Charges of resisting arrest are complicated, because they are rarely the only charge filed against you. They usually occur when you are under arrest for another charge and show any signs of trying to stop an officer from placing you in handcuffs, in the back of a police car or in a holding cell. People who are charged with resisting arrest in Oklahoma most often face charges of robbery, assault, drug-related offenses, sex crimes, driving while intoxicated or driving under the influence of alcohol or drugs.

People who do not expect to be arrested are frequently charged with resisting. They are often surprised by an officer appearing at their home, work or other place to declare that they are under arrest. People who do not believe they committed a crime may be charged with resisting because they do not wish to be arrested for something they did not do.

Resisting arrest is one of the most common criminal charges in the state of Oklahoma. There are many cases where it is an unfair charge, including when the arresting officer used excessive force and the defendant tried to defend himself. Even raising your hand to prevent an officer from striking you can result in a charge of resisting. People who are being arrested must obey an officer’s instructions, but people are allowed to reasonably defend themselves when an officer is using force when he has no cause to do so. Unfortunately, in many cases court officials believe arresting officers rather than defendants.

When your case goes to court, an adequate defense is crucial to your success. Many defendants do not wish to hire an attorney because they believe there is no way they can win the case against them. They simply listen to the advice of their public defender and plead guilty in exchange for a lesser charge. However, this is not always the best course of action. If you are charged with resisting arrest, you can still win your case and receive a not guilty verdict.

The prosecuting attorney must be able to prove:

  • that your arrest was legal
  • that the arresting officer identified himself as a police officer
  • that he did not violate any of your rights
  • that you were resisting
  • that your resistance was not in response to excessive force.

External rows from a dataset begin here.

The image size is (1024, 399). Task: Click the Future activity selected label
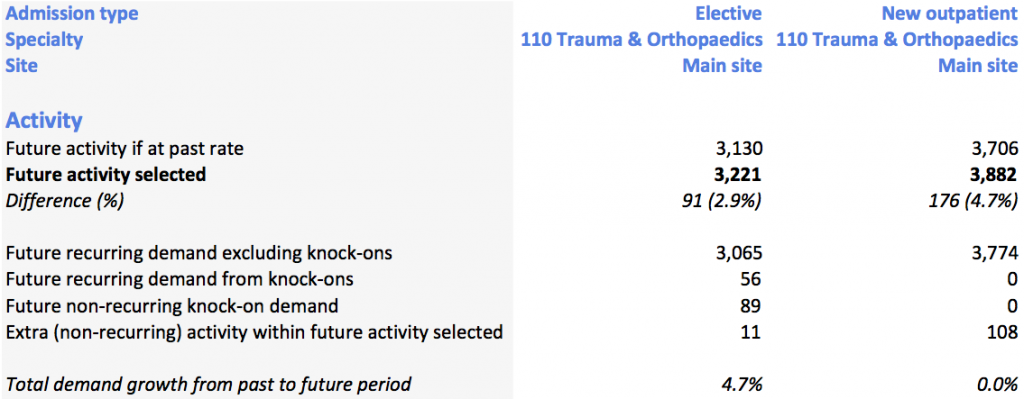point(106,175)
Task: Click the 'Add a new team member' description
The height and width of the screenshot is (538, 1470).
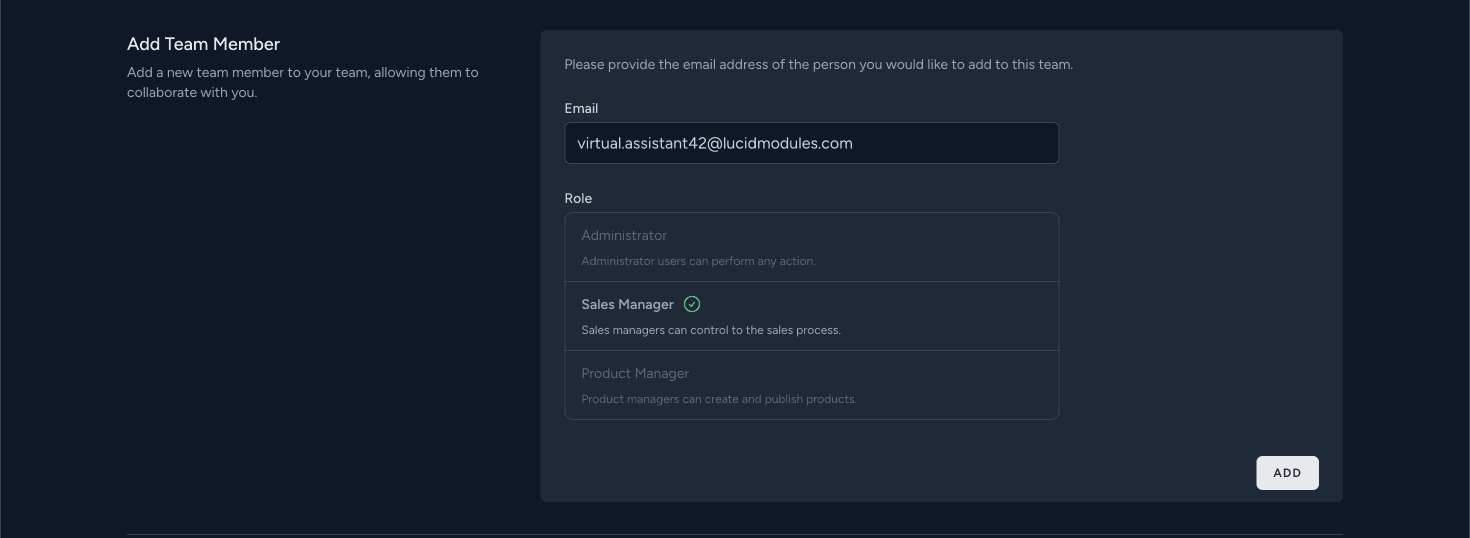Action: click(x=302, y=72)
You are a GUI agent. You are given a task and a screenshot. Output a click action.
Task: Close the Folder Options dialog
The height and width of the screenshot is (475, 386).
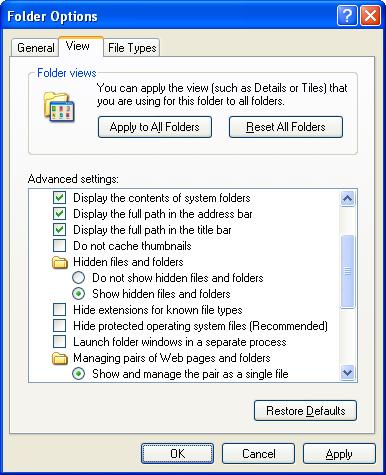[370, 15]
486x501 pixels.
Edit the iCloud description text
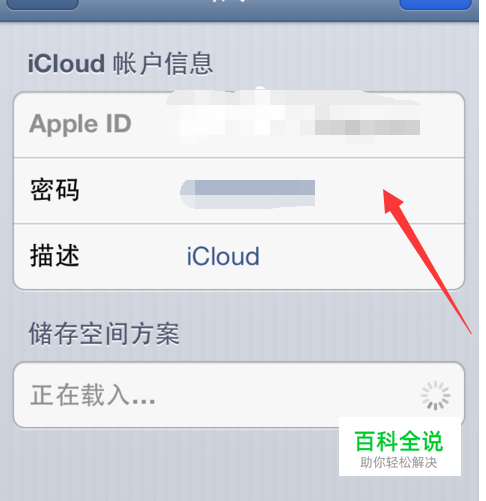(x=223, y=256)
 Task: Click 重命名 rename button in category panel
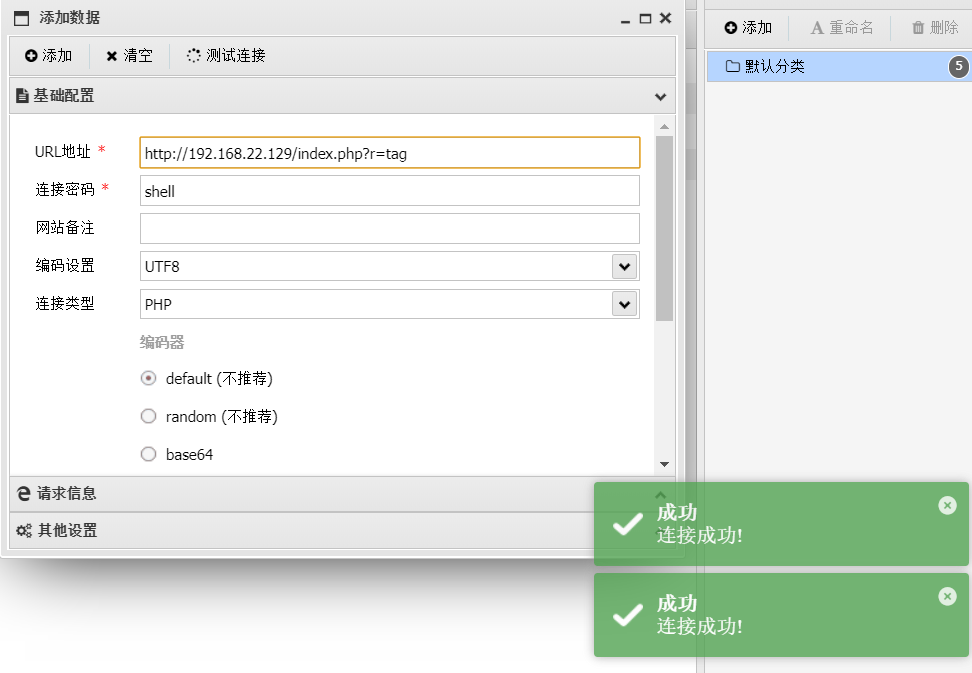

It is not always possible to prove these things, but before that becomes clear in trial, many defendants accept plea bargains because they do not have adequate counsel. Accepting a plea bargain in exchange for lesser charges will go on your criminal record as a guilty plea, making many aspects of your life much more difficult.

When facing a charge that you resisted arrest, an experienced attorney can get your charges dismissed. Judges and prosecutors take this charge very seriously and will develop an aggressive case against you. To be prepared, you must have a defense attorney who is willing to fight for your rights every step of the way.